_WHAT TO DO_:
Whatever appears in the data below, copy it exactly.

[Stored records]
---*---

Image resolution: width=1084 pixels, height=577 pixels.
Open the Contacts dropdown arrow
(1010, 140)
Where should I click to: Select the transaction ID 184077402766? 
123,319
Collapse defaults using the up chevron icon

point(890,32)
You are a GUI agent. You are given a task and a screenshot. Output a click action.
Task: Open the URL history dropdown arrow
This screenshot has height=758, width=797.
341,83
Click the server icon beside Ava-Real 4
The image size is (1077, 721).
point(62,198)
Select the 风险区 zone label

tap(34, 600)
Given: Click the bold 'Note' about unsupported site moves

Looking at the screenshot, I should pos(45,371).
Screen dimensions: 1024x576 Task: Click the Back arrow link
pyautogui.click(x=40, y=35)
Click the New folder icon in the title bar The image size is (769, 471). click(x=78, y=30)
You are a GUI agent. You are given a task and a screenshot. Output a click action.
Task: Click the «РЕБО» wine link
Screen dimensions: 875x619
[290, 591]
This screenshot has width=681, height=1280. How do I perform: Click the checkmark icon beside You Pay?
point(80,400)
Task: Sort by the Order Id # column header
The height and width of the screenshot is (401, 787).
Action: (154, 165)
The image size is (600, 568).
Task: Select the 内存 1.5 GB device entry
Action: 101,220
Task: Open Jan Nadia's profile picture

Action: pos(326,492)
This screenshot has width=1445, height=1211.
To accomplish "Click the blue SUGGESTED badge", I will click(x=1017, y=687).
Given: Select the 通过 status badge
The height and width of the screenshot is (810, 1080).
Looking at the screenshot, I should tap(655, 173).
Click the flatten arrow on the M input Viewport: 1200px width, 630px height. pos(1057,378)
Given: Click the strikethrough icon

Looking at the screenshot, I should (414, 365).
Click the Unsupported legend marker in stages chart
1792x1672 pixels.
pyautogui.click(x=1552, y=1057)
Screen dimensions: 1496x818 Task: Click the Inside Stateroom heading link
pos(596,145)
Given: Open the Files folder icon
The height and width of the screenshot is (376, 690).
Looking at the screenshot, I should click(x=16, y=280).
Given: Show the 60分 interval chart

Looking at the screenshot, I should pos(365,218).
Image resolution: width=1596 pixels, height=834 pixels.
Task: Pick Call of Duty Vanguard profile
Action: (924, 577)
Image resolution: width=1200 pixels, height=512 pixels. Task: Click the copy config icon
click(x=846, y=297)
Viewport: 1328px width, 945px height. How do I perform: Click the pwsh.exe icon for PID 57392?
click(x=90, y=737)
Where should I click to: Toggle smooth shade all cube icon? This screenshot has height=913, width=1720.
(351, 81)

---*---

_EXERCISE SOLUTION_:
Image resolution: width=1084 pixels, height=577 pixels.
Open the Contacts dropdown arrow
(1010, 140)
Where should I click to: Select the transaction ID 184077402766? 
123,319
Collapse defaults using the up chevron icon

point(890,32)
You are a GUI agent. You are given a task and a screenshot. Output a click action.
Task: Open the URL history dropdown arrow
This screenshot has height=758, width=797.
341,83
Click the server icon beside Ava-Real 4
The image size is (1077, 721).
point(62,198)
Select the 风险区 zone label

tap(34, 600)
Given: Click the bold 'Note' about unsupported site moves

Looking at the screenshot, I should pos(45,371).
Screen dimensions: 1024x576 Task: Click the Back arrow link
pyautogui.click(x=40, y=35)
Click the New folder icon in the title bar The image size is (769, 471). click(x=78, y=30)
You are a GUI agent. You are given a task and a screenshot. Output a click action.
Task: Click the «РЕБО» wine link
Screen dimensions: 875x619
[290, 591]
This screenshot has width=681, height=1280. How do I perform: Click the checkmark icon beside You Pay?
point(80,400)
Task: Sort by the Order Id # column header
The height and width of the screenshot is (401, 787).
Action: (154, 165)
The image size is (600, 568).
Task: Select the 内存 1.5 GB device entry
Action: 101,220
Task: Open Jan Nadia's profile picture

Action: pos(326,492)
This screenshot has width=1445, height=1211.
To accomplish "Click the blue SUGGESTED badge", I will click(x=1017, y=687).
Given: Select the 通过 status badge
The height and width of the screenshot is (810, 1080).
Looking at the screenshot, I should tap(655, 173).
Click the flatten arrow on the M input Viewport: 1200px width, 630px height. pos(1057,378)
Given: Click the strikethrough icon

Looking at the screenshot, I should (414, 365).
Click the Unsupported legend marker in stages chart
1792x1672 pixels.
pyautogui.click(x=1552, y=1057)
Screen dimensions: 1496x818 Task: Click the Inside Stateroom heading link
pos(596,145)
Given: Open the Files folder icon
The height and width of the screenshot is (376, 690).
Looking at the screenshot, I should click(x=16, y=280).
Given: Show the 60分 interval chart

Looking at the screenshot, I should pos(365,218).
Image resolution: width=1596 pixels, height=834 pixels.
Task: Pick Call of Duty Vanguard profile
Action: (924, 577)
Image resolution: width=1200 pixels, height=512 pixels. Task: Click the copy config icon
click(x=846, y=297)
Viewport: 1328px width, 945px height. How do I perform: Click the pwsh.exe icon for PID 57392?
click(x=90, y=737)
Where should I click to: Toggle smooth shade all cube icon? This screenshot has height=913, width=1720.
(351, 81)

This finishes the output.